Учёный хутора

               

     Небольшой хутор Рязанской области Илюхино укрылся от человеческих глаз лесным сосновым массивом. Чуть выше хутора с севера протекала река Идовка, с юга текла река Выша, а с запада река Цна.  Все реки были полноводными и часто по весне, когда сходил снег и таяли льды, хутор отрезался от всего человеческого мира.
     Мазанная глиной изба, с повыцветшей кое-где белёсой извёсткой, с невысокими потолками и с резными рамами на окнах, стояла на пригорке хутора, почти в центре. Там жил одинокой жизнью дед, Никита Кузьмич Жаров.
     Его единственный сын, жил с семьёй в городе. Сын Сергей долго упрашивал старого родителя бросить хату и уехать с ним в город. Но Никита Кузьмич был непреклонен.
- Эхма, Серый, Серый, - так он с малого детства называл сына, - куды ж денусь от родимой матушки земли. Стар для города. Не смогу дышать в вашем ядрёном городе. Людей у вас кишма, толчутся, бегут. Куды бегут? Куды спешат? Нет, нет, дажеть и не просись, - Никита Кузьмич откашлявшись, крутил папиросу.
- Понимаю тебя, батя. Только как ты будешь жить один?
- Эхма, не пропаду на родимой, - щурясь от табачного дыма, смеялся Никита Кузьмич, - да и приезжайте почаще. Пусть внучек Валька бегает на волюшке вдоволь, а то ваша хата, вродь клетушек, - заливался Никита Кузьмич, давясь дымом от скрученной папиросы.
     Никита Кузьмич и ещё человек семнадцать из старожилов составляли всё население небольшого хутора Илюхино. Молодёжи не было, все уезжали в большие города, кто на учёбу, кто на работу, так и, оставаясь жить в городах. Назад в Илюхино никто не возвращался.

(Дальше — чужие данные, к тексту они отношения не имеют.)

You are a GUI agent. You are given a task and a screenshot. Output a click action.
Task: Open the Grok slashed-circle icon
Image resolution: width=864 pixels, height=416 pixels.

     На радость всем старикам два года назад возвратился сын Егор, бабки Дуняши. Приехал с семейством, женой Алёнкой, которая когда-то работала медицинской сестрой при больнице и двумя сыновьями, которые после службы в Армии так никуда и не пристроились. Егор был хватким мужиком, разъезжал на зелёном жигули. Пригляделся к хутору, к земле. Брал какие-то анализы и возил в городскую лабораторию. Затем в один из дней, бабка Дуняша обежала все дворы, позвав на чай всех местных жителей.
     Во дворе стояли два больших срубленных из сосны стола. На столе самовар блестел на солнышке, чашки для чая. Там тебе и баранки, и печенья, и пряники. Холодец, сало, мясо отварное, зелень и водка.
- Что за пир, Дуняша? – прошамкал дед Игнат, живущий по соседству.
- Егор, выходи! – кричала бабка Дуняша, - гости подходют. Счас сынок всё скажет, от чего такой пир у нас горой, - весело смеялась бабка.
     Стариков долго уговаривать не надо, они быстренько собрались. Такие посиделки они и запамятовали, когда в последний раз были. Но они никогда не скучали. Ходили, друг до дружки в гости, возясь с огородами, с курами, гусями.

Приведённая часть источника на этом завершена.